It is also important that your software is open to scrutiny by others. This essentially exposes your methodology at a level of detail generally impractical to describe fully in a paper. If there are any flaws in your methodology, or even bugs, then they are open for peer review. Conversely, aspects of your implementation may be of benefit to other researchers, even if the overall package isn't as relevant to them.

All of the potential problems listed above can be solved to a lesser or greater extent using free and open tools that integrate into your project. Where I mention a specific product, it's not necessarily a recommendation, it just happens to be the tool I tend to use. And in most cases other (and perhaps better) products are available. Here's how it all fits together:

pic

One you integrate these tools into your ecosystem, and once set up require little or no maintenance. They'll save you enormous amounts of time and effort by providing forewarning of any issues, as well as providing a framework enabling developers to collaborate effectively, and users to feed back into the project by reporting bugs or suggesting improvements.

Some, or perhaps all, of what follows may be obvious to some readers and it's largely common sense, but I'm describing the methodology from the ground up for completeness, and for those who are new to the concept of providing software research tools to a wide audience.

Developer(s)

Even if you work on your own, entertain the possibility that someone, somewhere, may one day want to collaborate on the project. Consider also that there may be long periods where you're not actively developing the software, during which you'll likely forget some of the detail of how it works, what the dependencies are, or how you test it's working correctly.
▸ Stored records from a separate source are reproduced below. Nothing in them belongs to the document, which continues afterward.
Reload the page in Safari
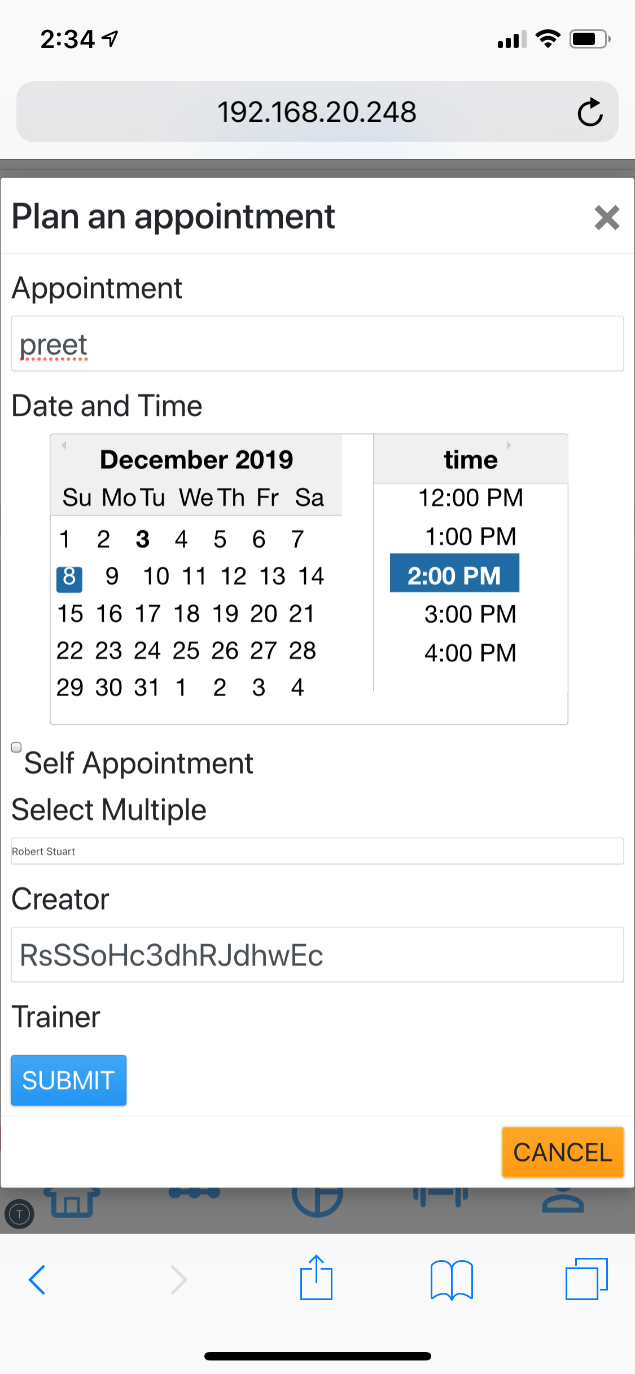635x1374 pixels. click(590, 113)
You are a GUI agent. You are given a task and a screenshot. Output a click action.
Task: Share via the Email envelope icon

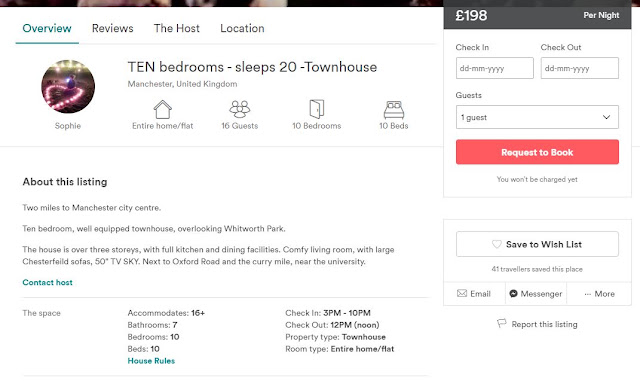462,293
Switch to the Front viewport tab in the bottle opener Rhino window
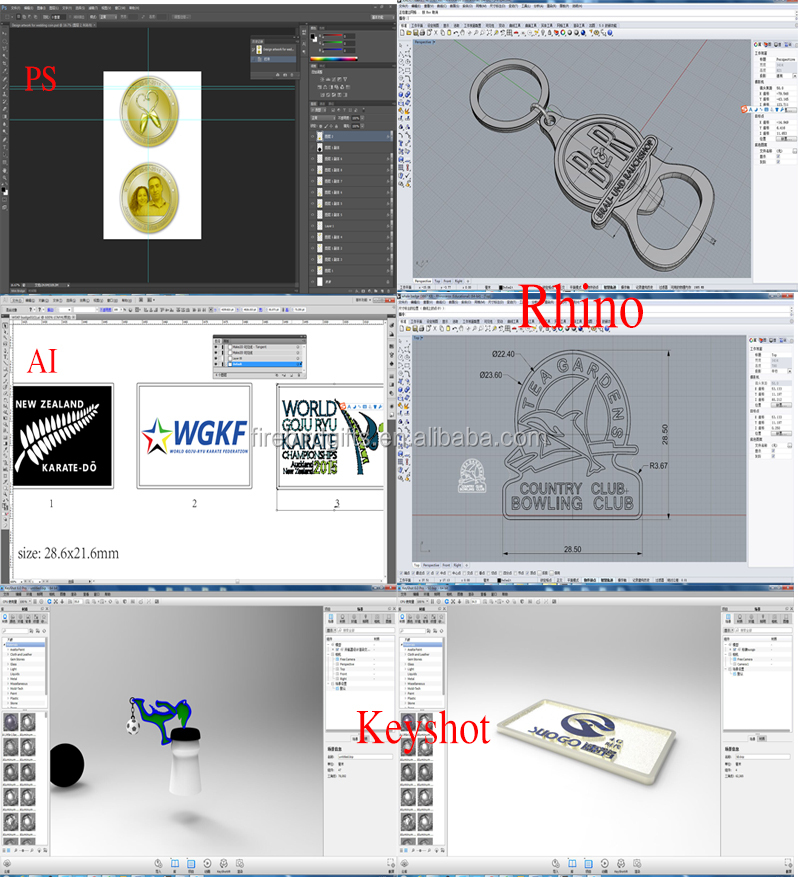The image size is (798, 877). point(446,282)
This means documentation, even if it's just some brief notes for yourself. But you may as well write it for a wider audience. I've seen plenty of projects on github that I would've like to contribute to, but didn't as there weren't clear instructions on basic usage or instructions on to how to set up a development environment, and a well-documented test framework. If you want collaborators, you're more likely to get them if they are comfortable they can add value without breaking anything.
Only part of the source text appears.